One of the things people are saying about Napa Valley’s 2010 harvest is that it was a “summer without summer”. Although it was great for us tourists (nice and cool), the red winemakers were quietly having fits. But in the white wine department, it was an opportunity not to pass up.
Because the grapes took so long to ripen, a factor known as “hangtime” took center stage, and for Mondavi’s Fumé Blanc (actually uses the Sauvignon Blanc grape), it was a blessing. Those grapes just hung there, until really late in the summer, and kept adding more and more flavor.
Please know that we’re not talking red wines here. They had a whole other set of problems as the final fall cool set in. But for the white wine grapes, a late harvest really worked in their favor, adding some characteristics that may not be repeated again for awhile.
What did it do? As far as Mondavi’s Fumé Blanc is concerned, 2010 added highlights in some unexpected places. For one, the standard grapefruit scents often found in Sauvignon Blanc bouquets seems to have tilted more toward oranges and tangerines.
But the biggest change was in the finish. It starts off as a well-rounded mouthful of acidity, but when paired with any seafood that has even a little pepper in the recipe, it amplifies it, creating a really long spicy finish. It’s unexpected, however totally enjoyable.
As for what 2010 did to other locales and brands, it will be a taste expanding tour, for sure. Let’s get the tasting bar stocked up because if this “once in several decades weather pattern” vintage lives up to all the talk, there may a few gems out there defying description.

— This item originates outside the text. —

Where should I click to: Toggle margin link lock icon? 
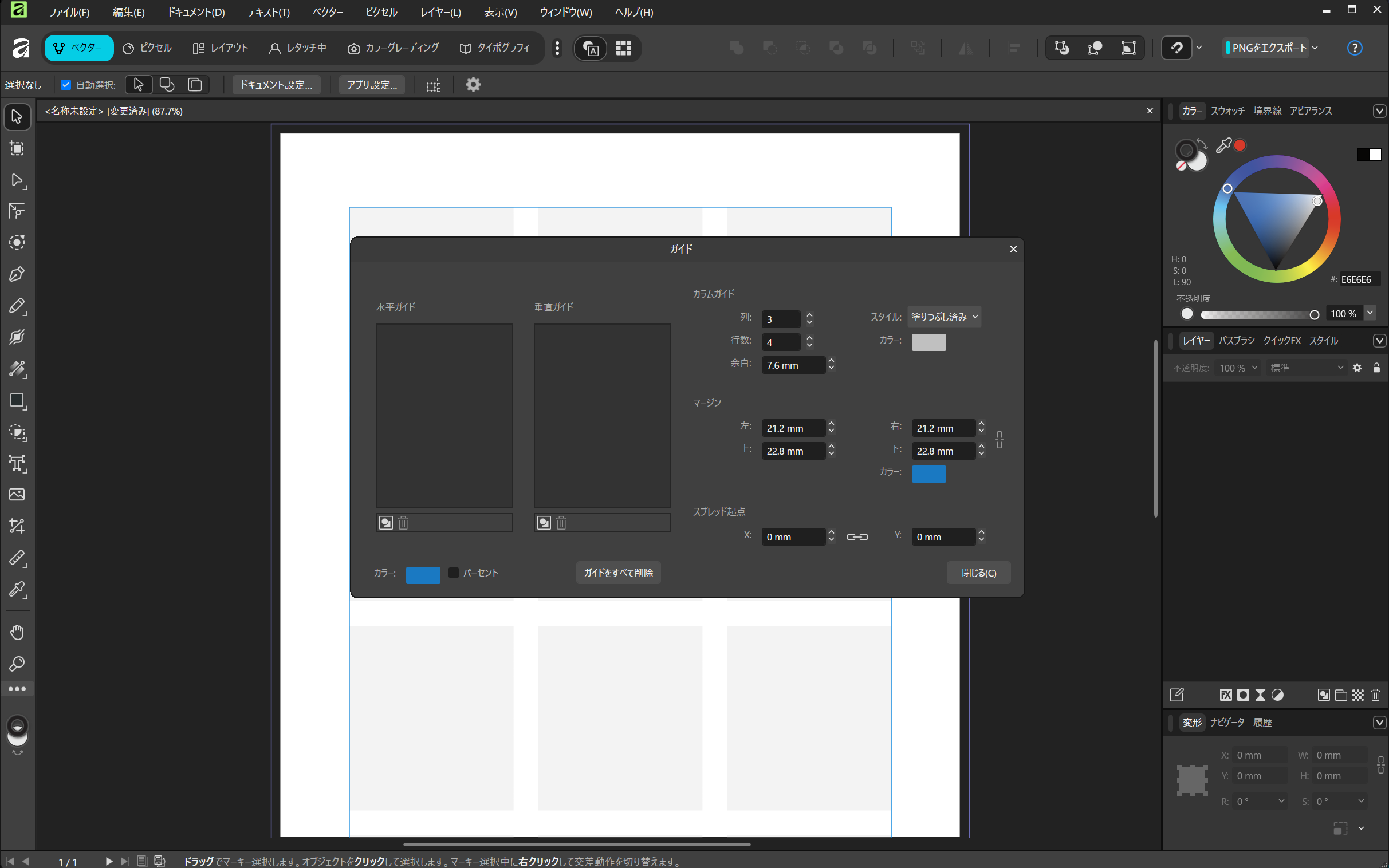click(x=999, y=439)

Find Mondavi’s 2010 Fumé Blanc at Phoenix area Total Wine stores (and many other places) for under $15. If you can only find 2009’s, pick one up as a taste comparison candidate and wait a month; the 2010’s will be there very soon. If you get a chance to taste a 2009 and 2010 side-by-side, enjoy the differences.
To be sure, this may be a situation where “Special things happen one at a time.”
As with many Sauvignon Blanc wines, they should really be consumed with things like light fish (as you would applying a dash of lemon), Fettuccini Alfredo (to cut through the rich sauce), or shrimp (adding just a little tang). They’re not good solo acts. Serve from the fridge nicely chilled (50-55 degrees).